Probably raised $9M from a16z to make AI outputs 99.99% accurate – by using weaker models inside a validation harness that catches errors before they reach users.
ENTRY ANGLES
Build validation harness for accounting AI to eliminate human review · Apply weak-model-strong-harness pattern to medical diagnostics · Build insurance underwriting reliability layer with deterministic validators
VERTICALS
CAPABILITIES
Deterministic validation systems, Domain-specific data modeling, AI reliability engineering
PROBABLY FOUNDER
“What we learned building this was that the better your harness engineering is, the weaker the model can be.”
Every AI lab is in an arms race to build the most powerful model. Probably is running in the opposite direction – toward the weakest model that still gets the job done.
The thesis is disarmingly simple: the better your validation harness, the weaker the model can be. If you can refine the context and cross-check every output against deterministic ground truth, you don’t need a frontier model. You need a small, cheap model inside a cage of validators that catches every hallucination before it escapes.
Founder Peter Elias calls it a "data science mech suit." The LLM – deliberately four classes below frontier – generates insights from complex datasets. Deterministic validators cross-check every claim against the actual data. Citations and audit trails are built in, not bolted on. The result is AI that achieves 99.99% accuracy – the same reliability standard expected of traditional software, not the "usually right, sometimes catastrophically wrong" standard the industry has quietly normalized.
Andreessen Horowitz led the $9M seed round. The initial product is a data science tool, but the architecture applies anywhere precision matters: accounting, medical diagnostics, financial compliance. And because the underlying model is four tiers cheaper than frontier, the per-query cost drops by roughly an order of magnitude – which means Probably can undercut competitors on price while delivering higher reliability.
Elias makes an observation that’s uncomfortable for the industry: the major AI labs are incentivized not to solve reliability. They charge per token. A model that gets it right the first time, every time, generates fewer tokens – and fewer tokens means less revenue. The correction loop (wrong answer → user edits prompt → re-runs → still wrong → escalates to human) is a revenue multiplier for the labs, not a bug.
This creates a structural gap in the market. The labs will keep building more powerful models. Nobody at OpenAI or Anthropic is optimizing for "use the cheapest possible model and validate deterministically" because that business model compresses their own revenue. Probably doesn’t sell model intelligence. It sells certainty – and certainty is what enterprises actually need before they can deploy AI into workflows where errors have real consequences.

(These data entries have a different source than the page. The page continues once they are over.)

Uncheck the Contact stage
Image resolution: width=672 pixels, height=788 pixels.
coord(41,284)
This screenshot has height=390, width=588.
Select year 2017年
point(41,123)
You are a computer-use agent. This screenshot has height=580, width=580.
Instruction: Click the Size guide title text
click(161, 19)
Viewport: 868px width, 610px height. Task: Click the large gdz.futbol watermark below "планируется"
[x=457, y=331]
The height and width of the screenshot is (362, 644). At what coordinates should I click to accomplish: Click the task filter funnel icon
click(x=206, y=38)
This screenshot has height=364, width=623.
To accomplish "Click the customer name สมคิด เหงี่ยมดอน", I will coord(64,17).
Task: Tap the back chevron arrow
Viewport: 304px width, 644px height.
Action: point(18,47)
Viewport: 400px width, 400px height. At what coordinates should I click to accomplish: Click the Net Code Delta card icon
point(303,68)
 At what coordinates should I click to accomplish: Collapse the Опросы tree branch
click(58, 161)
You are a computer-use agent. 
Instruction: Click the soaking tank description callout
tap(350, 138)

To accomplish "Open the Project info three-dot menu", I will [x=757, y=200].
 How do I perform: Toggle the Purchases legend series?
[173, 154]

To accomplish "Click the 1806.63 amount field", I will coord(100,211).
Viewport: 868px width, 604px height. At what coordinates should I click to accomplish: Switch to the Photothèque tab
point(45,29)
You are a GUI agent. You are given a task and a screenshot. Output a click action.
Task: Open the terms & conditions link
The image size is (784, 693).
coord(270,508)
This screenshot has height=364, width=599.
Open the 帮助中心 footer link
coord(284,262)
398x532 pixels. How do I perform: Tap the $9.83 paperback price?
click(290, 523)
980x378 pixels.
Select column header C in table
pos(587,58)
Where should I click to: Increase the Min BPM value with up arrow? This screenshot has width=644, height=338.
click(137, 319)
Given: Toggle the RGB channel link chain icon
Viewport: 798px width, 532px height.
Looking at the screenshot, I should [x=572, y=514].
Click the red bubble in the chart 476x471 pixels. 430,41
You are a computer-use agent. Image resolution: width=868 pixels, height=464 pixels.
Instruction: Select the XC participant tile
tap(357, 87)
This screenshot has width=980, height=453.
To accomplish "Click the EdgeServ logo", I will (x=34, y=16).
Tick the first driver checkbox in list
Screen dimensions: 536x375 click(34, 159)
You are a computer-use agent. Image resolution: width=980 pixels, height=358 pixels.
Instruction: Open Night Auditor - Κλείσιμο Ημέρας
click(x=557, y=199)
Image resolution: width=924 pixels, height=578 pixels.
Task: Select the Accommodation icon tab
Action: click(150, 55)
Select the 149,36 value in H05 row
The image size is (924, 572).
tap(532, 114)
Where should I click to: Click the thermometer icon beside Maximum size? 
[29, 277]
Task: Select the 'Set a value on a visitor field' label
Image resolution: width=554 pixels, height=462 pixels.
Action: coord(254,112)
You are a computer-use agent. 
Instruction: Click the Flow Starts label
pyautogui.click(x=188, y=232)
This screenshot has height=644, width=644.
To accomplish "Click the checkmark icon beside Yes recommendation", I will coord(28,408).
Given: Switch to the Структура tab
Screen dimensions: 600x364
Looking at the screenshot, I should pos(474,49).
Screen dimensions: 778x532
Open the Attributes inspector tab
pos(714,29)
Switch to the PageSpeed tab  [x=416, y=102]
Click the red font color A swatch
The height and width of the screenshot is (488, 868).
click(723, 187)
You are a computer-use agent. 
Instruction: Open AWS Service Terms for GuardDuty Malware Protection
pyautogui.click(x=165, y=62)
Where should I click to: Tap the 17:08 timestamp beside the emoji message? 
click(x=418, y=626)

The token economics are counterintuitive but concrete: a model four classes below frontier costs roughly 10-20x less per inference call. The deterministic validation layer adds compute, but cross-checking a number against a database column is microseconds of CPU time, not seconds of GPU time. The total cost per verified insight is a fraction of what a frontier model charges for an unverified one. Probably can be simultaneously cheaper and more reliable – a combination that shouldn’t be possible but is, because the rest of the market is optimizing the wrong variable.
The "weak model + strong harness" architecture is a template that can be applied to any vertical where AI reliability currently blocks adoption.
Accounting is the clearest entry point. A Big Four firm can’t deploy AI that’s right 95% of the time – a 5% error rate in a tax return is malpractice, and the partner signs personally. The current workaround is a human reviewer checking every AI output, which erases most of the efficiency gain. A harness-first approach that delivers 99.99% accuracy eliminates the reviewer, and the value of that eliminated salary is the budget for the product. At a mid-tier firm with 200 associates each reviewing AI output for 2 hours per day, the annual labor cost of the "check the AI’s work" workflow exceeds $8M.
The practical entry point for builders: take an existing AI workflow where errors are manually caught by humans, wrap a deterministic validation layer around it, and demonstrate that the human reviewers can be reduced or eliminated. The value proposition isn’t "AI does the work" – it’s "AI does the work and you can trust the output without checking." That second clause is where the seven-figure contracts live.
Insurance underwriting, regulatory compliance reporting, clinical trial data analysis – each has the same structure: high-stakes outputs, mandatory human review, and a buyer who would pay handsomely to automate the review layer if someone could guarantee the accuracy.